'Harvested' instead of 'killed'?

Maybe my idle mind is a little too, uh, idle this lovely Sunday afternoon.

With that, I’ll get something off my chest. It’s piddly and not too terribly significant, but it has to do — I think — with what I perceive to be a tilt toward political correctness.

Looking through my local newspaper — the Amarillo Globe-News — today, I noticed two captions under pictures on the Outdoor page of the Sports section. The pictures showed two hunters who had shot wild game. One was a water buck in South Africa; the other was a feral hog. The text under the pictures said the hunters “harvested” the animals.

This is not a new use of a common term. When I think of something being “harvested,” though, I think of cotton being stripped, of wheat being cut, of kids picking raspberries off the thorny bushes (which is what I used to do in the summer growing up in the Pacific Northwest).

Perhaps I should ask a newspaper copy editor, but short of that, I’ll pose the question here: When did the terms “shot” and “killed” become unacceptable for use in a daily newspaper in describing the act of hunting wild animals?

The animals shown today, as are the critters displayed all the time on that particular page, are pretty darn dead. Does the text below the pictures need to somehow soften for readers what they already can see with their own eyes?

Some folks — particularly those on the right — just love to criticize those who tend to use politically correct terminology rather than dealing straight up with whatever they’re trying to describe.

Is that what’s happening to our region’s hunting community, for crying out loud?

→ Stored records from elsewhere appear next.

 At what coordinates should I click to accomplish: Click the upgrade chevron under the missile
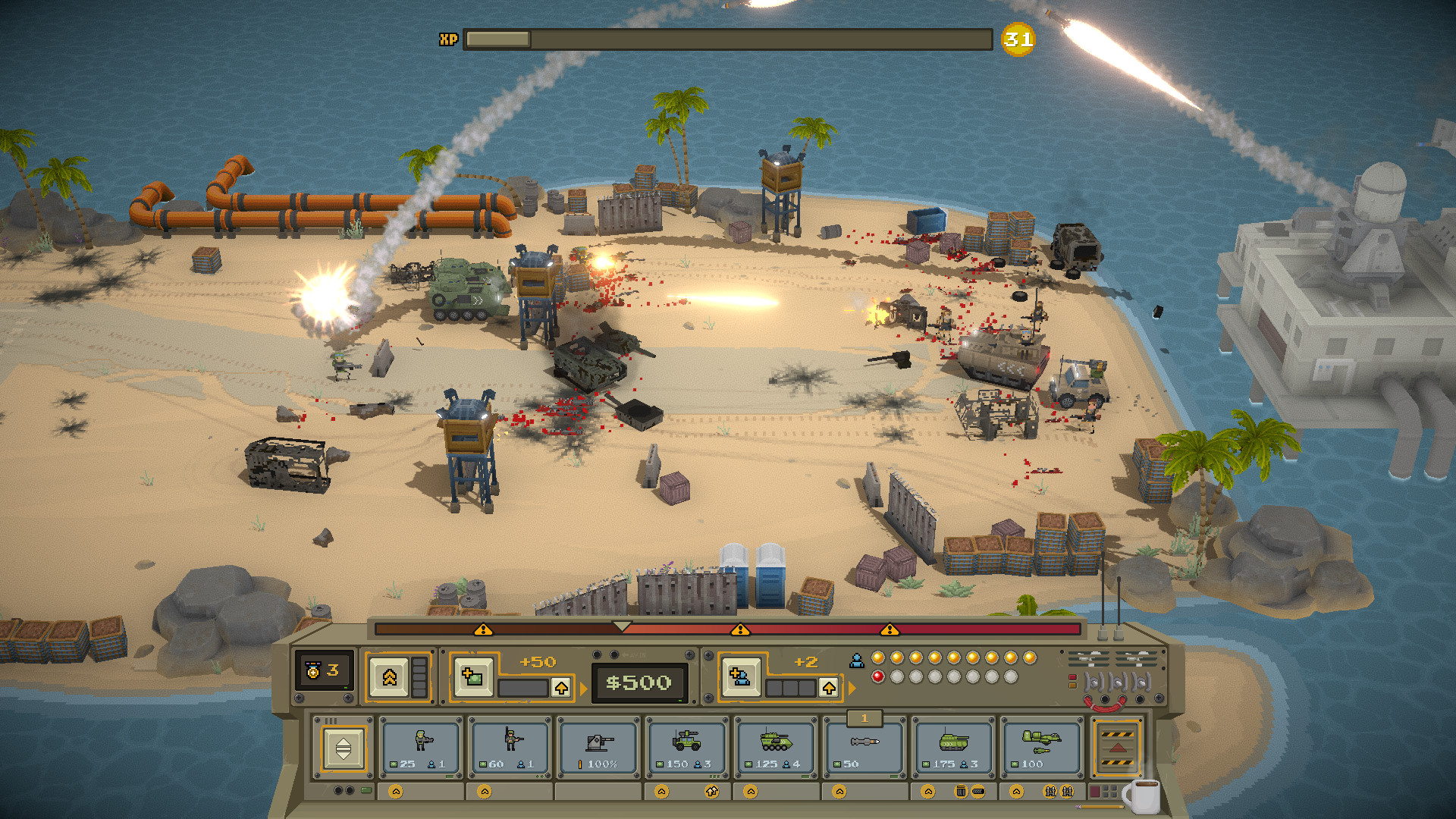coord(839,792)
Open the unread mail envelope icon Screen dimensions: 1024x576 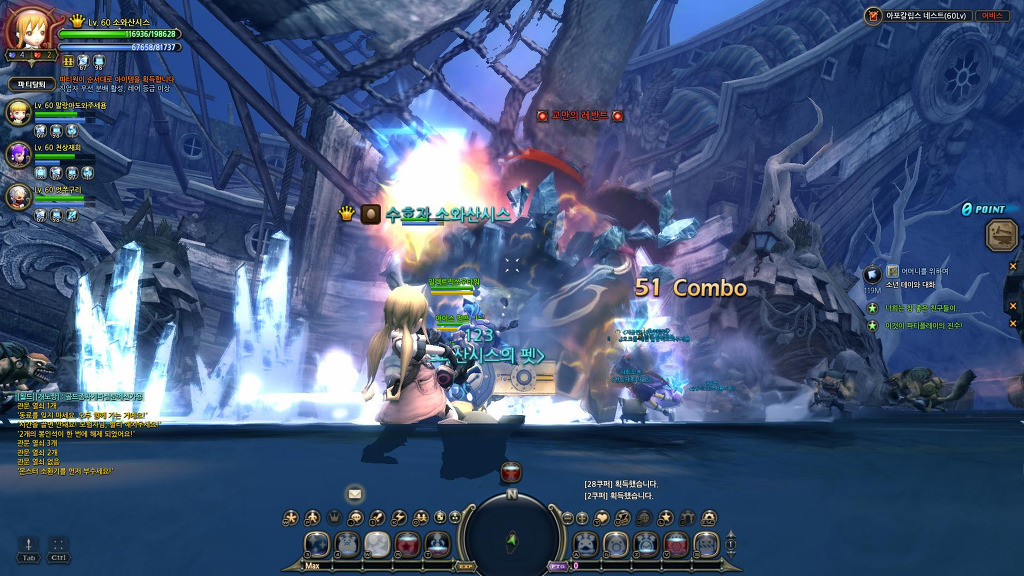[354, 494]
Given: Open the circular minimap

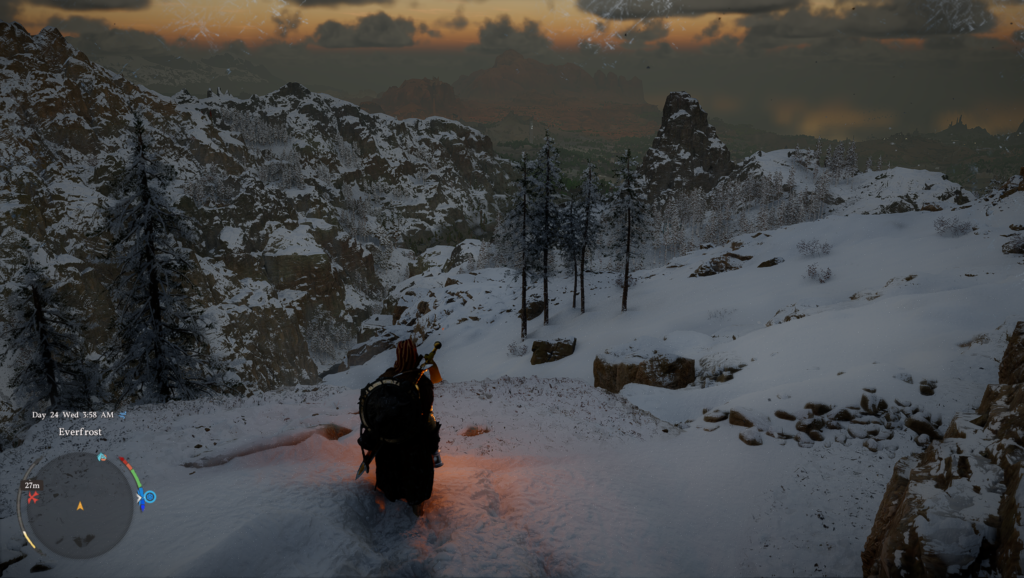Looking at the screenshot, I should click(x=79, y=505).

Please tell me it ain’t so.

6 thoughts on “'Harvested' instead of 'killed'?”

  1. I think it depends on what you are actually doing and it will work itself out.
    At our ranch we hunt every year and “kill” the deer specifically for the thrill of the hunt and for the meat
    On the other hand every year we have to harvest a certain number of does governed by the parks and wildlife department to keep the population in check.
    But I am with you if you intentionally cause their expiration you killed them. No big deal I kill them too.

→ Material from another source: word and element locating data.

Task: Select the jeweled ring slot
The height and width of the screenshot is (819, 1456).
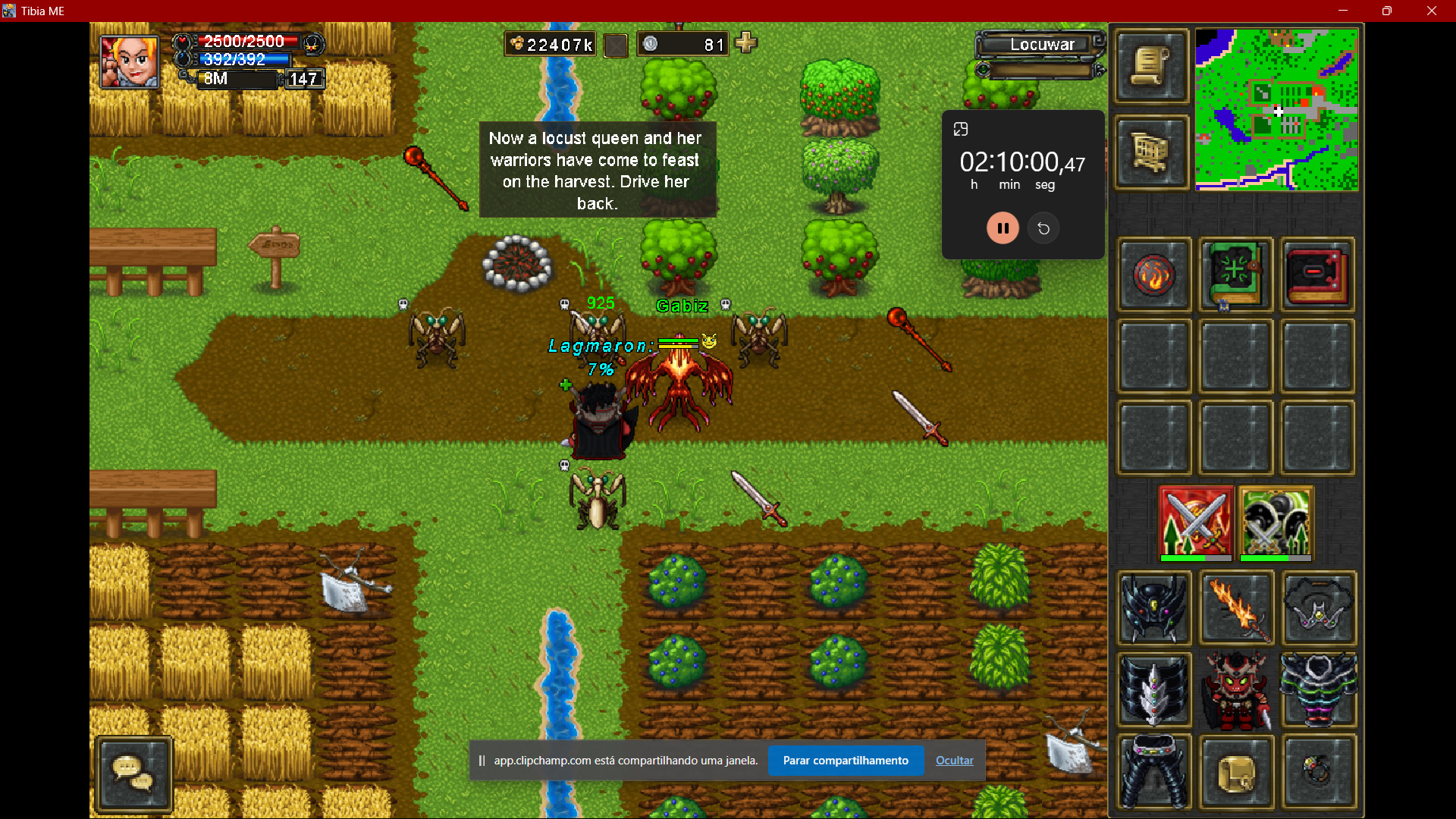Action: coord(1318,772)
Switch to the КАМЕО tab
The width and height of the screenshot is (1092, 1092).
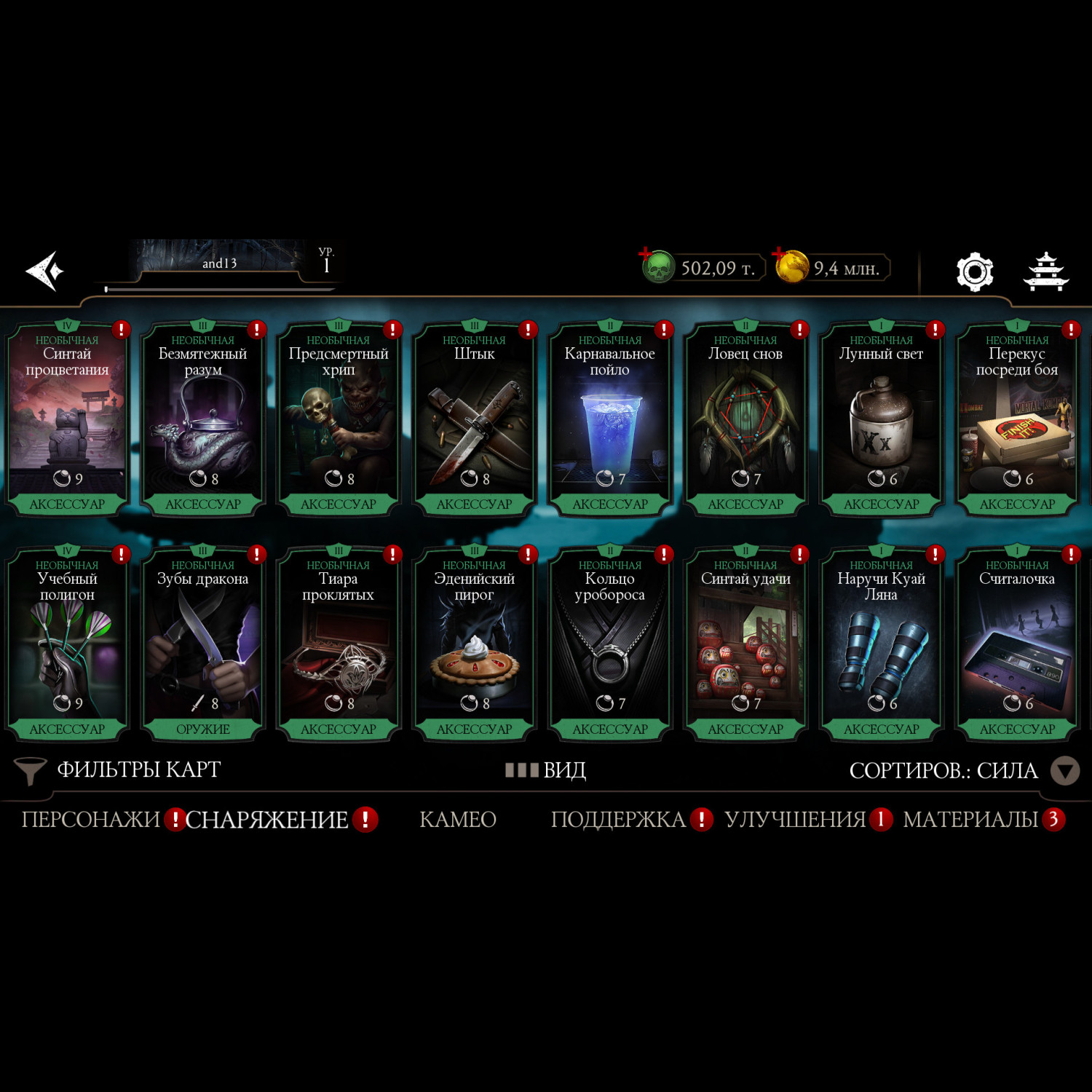click(458, 820)
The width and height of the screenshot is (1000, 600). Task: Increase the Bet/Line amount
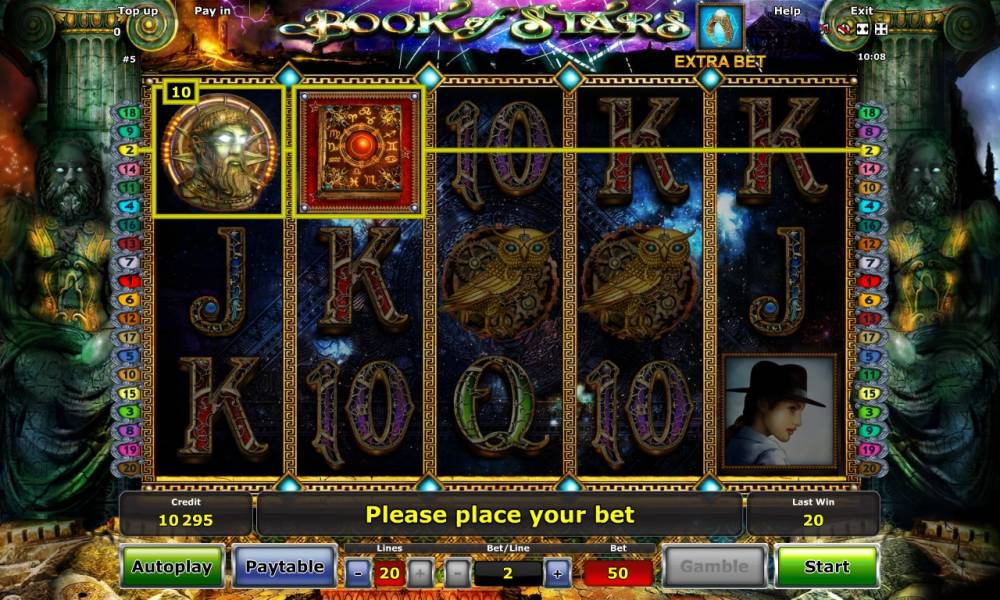point(557,573)
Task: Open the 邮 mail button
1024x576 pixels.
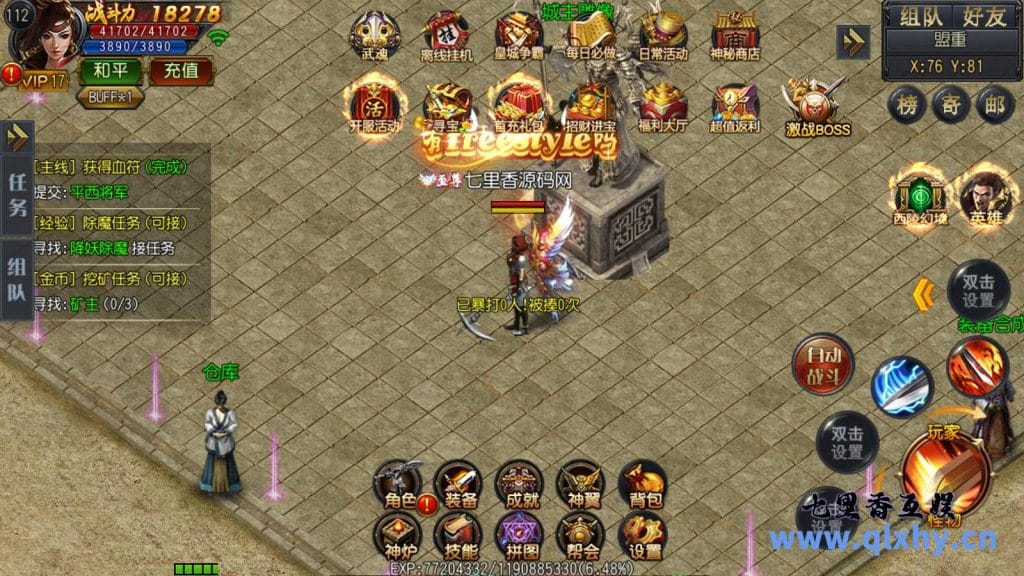Action: tap(994, 104)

  2. Well I guess it depends on why an animal was shot and killed. I knew a family when I was growing up with seven children. The father had a job working for a farmer and he didn’t make much money. In order to feed his large family, he harvested cotton tails. He had a system for harvesting them. He had several cattle guards that he had rigged with a taut wire stretched across one end. On the way to work in the morning, he would surreptitiously approach from the other end, startling the sleeping rabbits. The rabbits would panic and run the opposite direction, hitting the wire, and more often than not, it would result in their deaths. He would then take them to work, skin and clean them, put them in a refrigerator, and bring them home for supper. I would call that harvesting. His oldest son and I would go out after school and supplement the harvest with our 22 rifles. There was no such thing as political correctness back in those days. It wouldn’t have mattered. The cotton tails were being harvested. These rabbits were slaughtered. They were killed and cleaned, same as what happens to cattle in a slaughterhouse. My point, besides sharing a memory of mine, is that harvesting of anything, plant or animal, results in food. Describing the killing of anything for any reason other than food purposes as harvesting is not something I would do.

  3. You got that right. “Harvested” is not only out of place, but it doesn’t describe the circumstances.